## [YOUR INSTRUCTIONS]
Would you print out all of the data exactly and keep the pictures out of it?

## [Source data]
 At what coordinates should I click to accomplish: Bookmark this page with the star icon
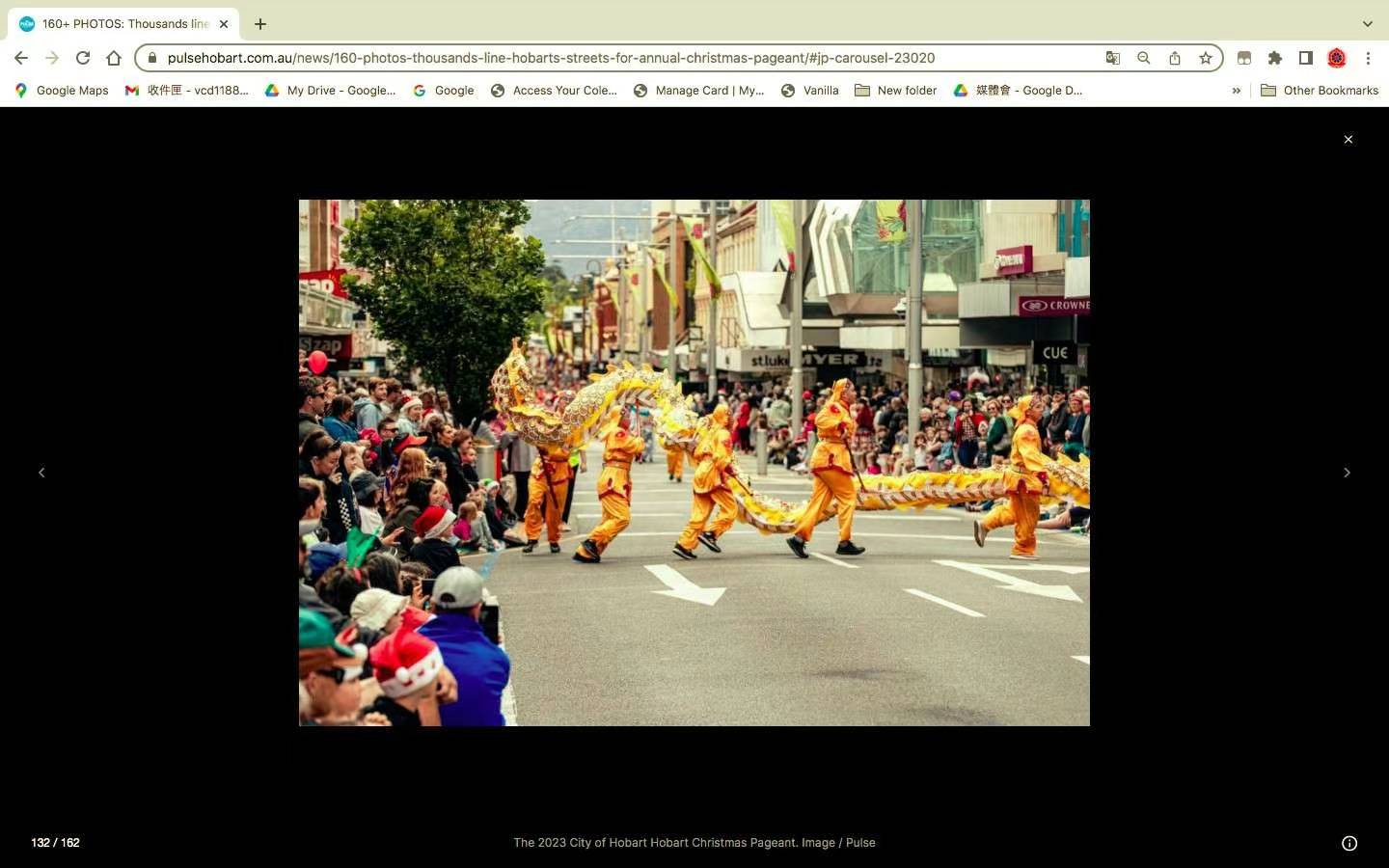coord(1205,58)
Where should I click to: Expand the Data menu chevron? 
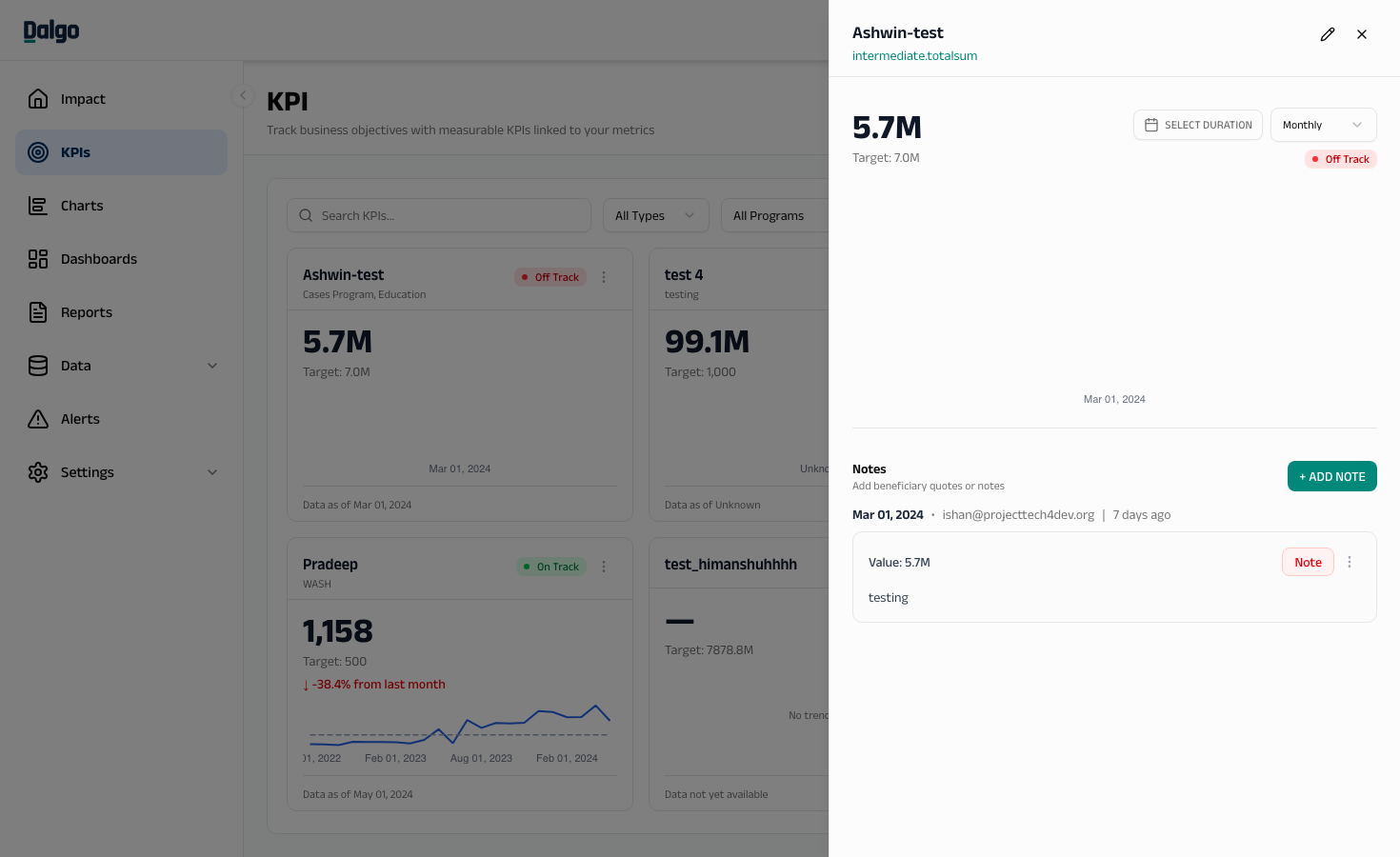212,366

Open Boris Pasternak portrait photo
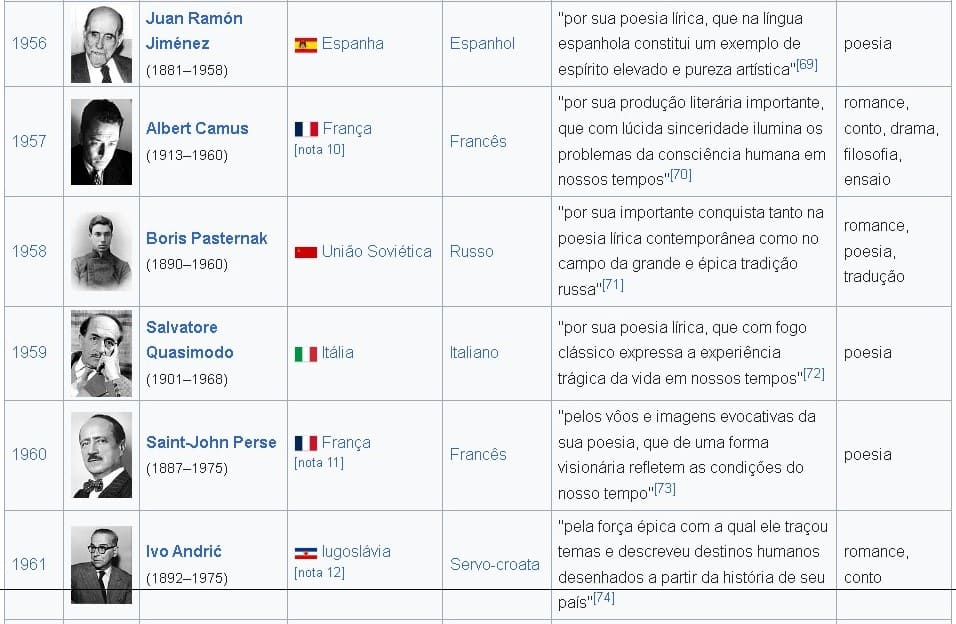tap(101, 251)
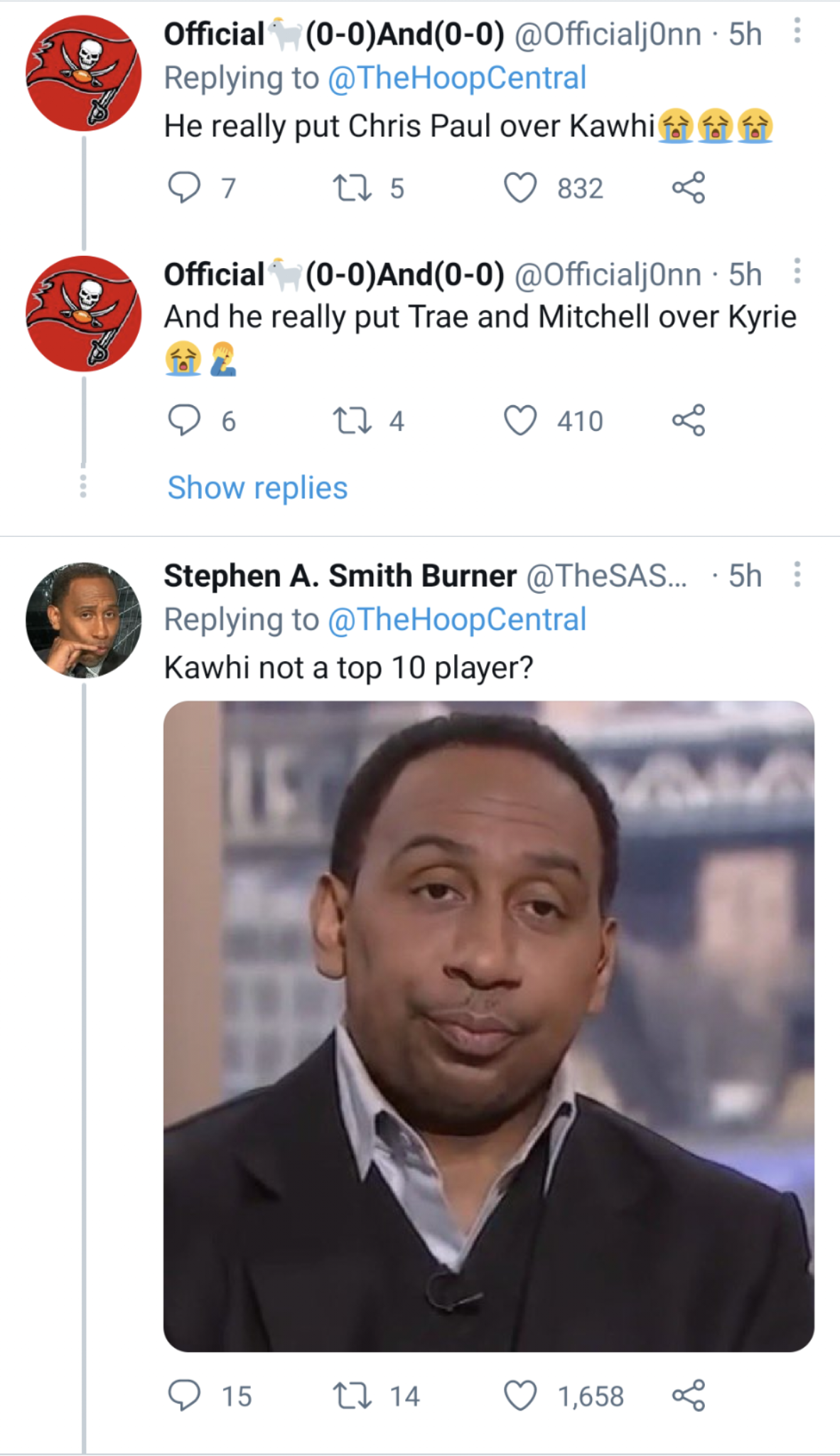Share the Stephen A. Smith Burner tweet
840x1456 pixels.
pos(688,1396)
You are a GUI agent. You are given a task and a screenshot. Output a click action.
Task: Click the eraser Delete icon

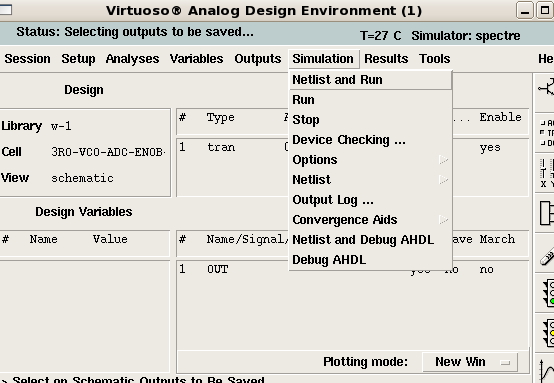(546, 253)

## [COMPLETED EXERCISE]
 At what coordinates should I click to accomplish: Bookmark this page with the star icon
coord(1205,58)
Where should I click to: Expand the Data menu chevron? 
212,366

Open Boris Pasternak portrait photo
tap(101, 251)
Share the Stephen A. Smith Burner tweet
840x1456 pixels.
pos(688,1396)
You are a GUI agent. You are given a task and a screenshot. Output a click action.
Task: Click the eraser Delete icon

(546, 253)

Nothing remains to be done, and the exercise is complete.